(Collected data entries)

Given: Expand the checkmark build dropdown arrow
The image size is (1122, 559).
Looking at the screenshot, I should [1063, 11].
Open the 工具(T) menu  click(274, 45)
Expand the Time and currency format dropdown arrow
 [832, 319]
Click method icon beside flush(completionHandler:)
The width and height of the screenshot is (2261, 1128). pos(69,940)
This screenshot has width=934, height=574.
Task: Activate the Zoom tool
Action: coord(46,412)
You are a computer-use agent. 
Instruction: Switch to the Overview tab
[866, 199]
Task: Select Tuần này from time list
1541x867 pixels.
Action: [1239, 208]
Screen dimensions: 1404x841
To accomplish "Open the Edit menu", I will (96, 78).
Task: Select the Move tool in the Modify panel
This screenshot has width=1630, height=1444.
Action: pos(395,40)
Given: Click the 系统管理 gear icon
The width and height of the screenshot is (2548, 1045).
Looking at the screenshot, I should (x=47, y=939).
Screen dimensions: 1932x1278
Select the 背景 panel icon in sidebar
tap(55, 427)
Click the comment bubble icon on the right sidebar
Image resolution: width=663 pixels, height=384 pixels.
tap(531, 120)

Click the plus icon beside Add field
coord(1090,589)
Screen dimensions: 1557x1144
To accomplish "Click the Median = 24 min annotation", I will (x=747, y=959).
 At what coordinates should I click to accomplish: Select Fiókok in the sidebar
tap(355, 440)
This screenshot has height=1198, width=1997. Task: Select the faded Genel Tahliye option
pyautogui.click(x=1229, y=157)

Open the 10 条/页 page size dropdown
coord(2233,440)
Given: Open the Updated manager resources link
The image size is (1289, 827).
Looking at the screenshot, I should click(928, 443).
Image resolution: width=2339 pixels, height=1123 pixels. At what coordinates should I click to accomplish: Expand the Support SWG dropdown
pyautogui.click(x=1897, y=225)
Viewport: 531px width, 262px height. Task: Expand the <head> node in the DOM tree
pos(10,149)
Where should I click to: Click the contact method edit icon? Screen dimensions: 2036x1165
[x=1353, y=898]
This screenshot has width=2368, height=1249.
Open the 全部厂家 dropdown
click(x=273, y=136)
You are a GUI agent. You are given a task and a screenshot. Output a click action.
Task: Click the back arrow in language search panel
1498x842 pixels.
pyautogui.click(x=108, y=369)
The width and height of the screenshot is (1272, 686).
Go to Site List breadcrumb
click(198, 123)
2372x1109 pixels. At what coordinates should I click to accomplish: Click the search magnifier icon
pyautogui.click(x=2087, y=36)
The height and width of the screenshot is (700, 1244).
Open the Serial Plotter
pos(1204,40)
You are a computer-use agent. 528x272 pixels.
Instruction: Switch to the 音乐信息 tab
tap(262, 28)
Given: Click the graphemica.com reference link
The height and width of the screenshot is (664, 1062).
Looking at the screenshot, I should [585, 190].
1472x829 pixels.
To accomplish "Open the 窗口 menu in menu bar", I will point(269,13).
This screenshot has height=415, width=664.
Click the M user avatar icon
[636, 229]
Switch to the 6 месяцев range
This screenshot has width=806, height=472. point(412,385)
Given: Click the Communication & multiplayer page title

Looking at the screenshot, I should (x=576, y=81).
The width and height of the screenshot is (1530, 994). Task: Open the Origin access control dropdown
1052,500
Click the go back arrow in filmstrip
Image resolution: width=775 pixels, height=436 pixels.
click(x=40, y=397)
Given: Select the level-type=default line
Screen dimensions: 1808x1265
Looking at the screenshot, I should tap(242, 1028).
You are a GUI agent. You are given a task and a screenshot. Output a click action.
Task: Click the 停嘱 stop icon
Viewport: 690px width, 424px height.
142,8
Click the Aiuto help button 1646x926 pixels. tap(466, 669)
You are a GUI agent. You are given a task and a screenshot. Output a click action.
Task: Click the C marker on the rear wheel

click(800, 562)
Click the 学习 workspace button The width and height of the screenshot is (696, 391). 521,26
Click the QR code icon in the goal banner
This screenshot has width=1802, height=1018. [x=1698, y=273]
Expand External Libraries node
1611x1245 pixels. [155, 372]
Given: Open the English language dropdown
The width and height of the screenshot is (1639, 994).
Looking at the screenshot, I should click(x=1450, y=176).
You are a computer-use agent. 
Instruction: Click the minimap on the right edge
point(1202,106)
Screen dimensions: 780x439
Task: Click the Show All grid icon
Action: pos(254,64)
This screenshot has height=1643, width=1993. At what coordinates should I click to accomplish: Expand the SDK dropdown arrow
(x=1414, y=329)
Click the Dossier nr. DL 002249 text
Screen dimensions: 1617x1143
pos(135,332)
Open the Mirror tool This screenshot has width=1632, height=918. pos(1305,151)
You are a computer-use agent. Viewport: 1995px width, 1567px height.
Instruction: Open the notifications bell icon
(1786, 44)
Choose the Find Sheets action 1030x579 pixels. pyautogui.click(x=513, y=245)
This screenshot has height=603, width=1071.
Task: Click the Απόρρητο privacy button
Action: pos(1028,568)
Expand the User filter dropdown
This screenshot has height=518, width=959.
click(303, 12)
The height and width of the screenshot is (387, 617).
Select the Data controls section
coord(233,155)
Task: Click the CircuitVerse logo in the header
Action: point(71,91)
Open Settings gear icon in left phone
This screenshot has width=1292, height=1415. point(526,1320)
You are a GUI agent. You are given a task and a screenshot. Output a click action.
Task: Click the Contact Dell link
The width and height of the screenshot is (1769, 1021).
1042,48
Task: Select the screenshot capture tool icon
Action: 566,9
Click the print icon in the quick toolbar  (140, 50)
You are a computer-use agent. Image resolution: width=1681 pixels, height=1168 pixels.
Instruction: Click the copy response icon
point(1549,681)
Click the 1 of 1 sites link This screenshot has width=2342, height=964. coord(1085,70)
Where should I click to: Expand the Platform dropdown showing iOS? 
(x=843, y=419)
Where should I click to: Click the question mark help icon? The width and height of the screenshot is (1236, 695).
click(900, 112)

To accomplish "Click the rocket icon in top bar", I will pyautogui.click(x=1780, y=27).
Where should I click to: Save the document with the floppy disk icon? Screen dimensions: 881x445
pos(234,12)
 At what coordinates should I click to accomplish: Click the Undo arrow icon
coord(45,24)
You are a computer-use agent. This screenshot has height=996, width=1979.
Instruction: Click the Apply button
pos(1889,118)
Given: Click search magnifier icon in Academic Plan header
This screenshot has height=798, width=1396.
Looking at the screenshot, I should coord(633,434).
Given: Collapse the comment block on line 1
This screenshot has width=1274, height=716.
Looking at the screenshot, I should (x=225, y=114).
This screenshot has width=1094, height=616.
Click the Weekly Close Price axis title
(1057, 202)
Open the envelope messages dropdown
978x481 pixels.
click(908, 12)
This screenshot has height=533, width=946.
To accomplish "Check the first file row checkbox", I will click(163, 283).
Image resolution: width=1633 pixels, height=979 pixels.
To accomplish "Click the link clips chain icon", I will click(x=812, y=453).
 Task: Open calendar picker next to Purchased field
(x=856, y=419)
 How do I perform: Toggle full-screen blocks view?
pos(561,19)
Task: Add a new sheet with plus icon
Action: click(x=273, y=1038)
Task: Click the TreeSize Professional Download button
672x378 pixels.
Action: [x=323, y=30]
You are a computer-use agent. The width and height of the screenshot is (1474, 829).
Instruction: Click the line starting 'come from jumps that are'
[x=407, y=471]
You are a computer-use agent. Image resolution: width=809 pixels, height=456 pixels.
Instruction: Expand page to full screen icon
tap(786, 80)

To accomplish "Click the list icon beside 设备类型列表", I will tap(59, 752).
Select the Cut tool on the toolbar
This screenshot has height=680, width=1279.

Requirement> Write out, exactly as they appear, the lines from the one containing "Where should I click to: Click the question" through the last line of the records above, both included, and nothing more.

Task solution>
Where should I click to: Click the question mark help icon? The width and height of the screenshot is (1236, 695).
click(900, 112)

To accomplish "Click the rocket icon in top bar", I will pyautogui.click(x=1780, y=27).
Where should I click to: Save the document with the floppy disk icon? Screen dimensions: 881x445
pos(234,12)
 At what coordinates should I click to accomplish: Click the Undo arrow icon
coord(45,24)
You are a computer-use agent. This screenshot has height=996, width=1979.
Instruction: Click the Apply button
pos(1889,118)
Given: Click search magnifier icon in Academic Plan header
This screenshot has height=798, width=1396.
Looking at the screenshot, I should coord(633,434).
Given: Collapse the comment block on line 1
This screenshot has width=1274, height=716.
Looking at the screenshot, I should (x=225, y=114).
This screenshot has width=1094, height=616.
Click the Weekly Close Price axis title
(1057, 202)
Open the envelope messages dropdown
978x481 pixels.
click(908, 12)
This screenshot has height=533, width=946.
To accomplish "Check the first file row checkbox", I will click(163, 283).
Image resolution: width=1633 pixels, height=979 pixels.
To accomplish "Click the link clips chain icon", I will click(x=812, y=453).
 Task: Open calendar picker next to Purchased field
(x=856, y=419)
 How do I perform: Toggle full-screen blocks view?
pos(561,19)
Task: Add a new sheet with plus icon
Action: click(x=273, y=1038)
Task: Click the TreeSize Professional Download button
672x378 pixels.
Action: [x=323, y=30]
You are a computer-use agent. The width and height of the screenshot is (1474, 829).
Instruction: Click the line starting 'come from jumps that are'
[x=407, y=471]
You are a computer-use agent. Image resolution: width=809 pixels, height=456 pixels.
Instruction: Expand page to full screen icon
tap(786, 80)

To accomplish "Click the list icon beside 设备类型列表", I will tap(59, 752).
Select the Cut tool on the toolbar
This screenshot has height=680, width=1279.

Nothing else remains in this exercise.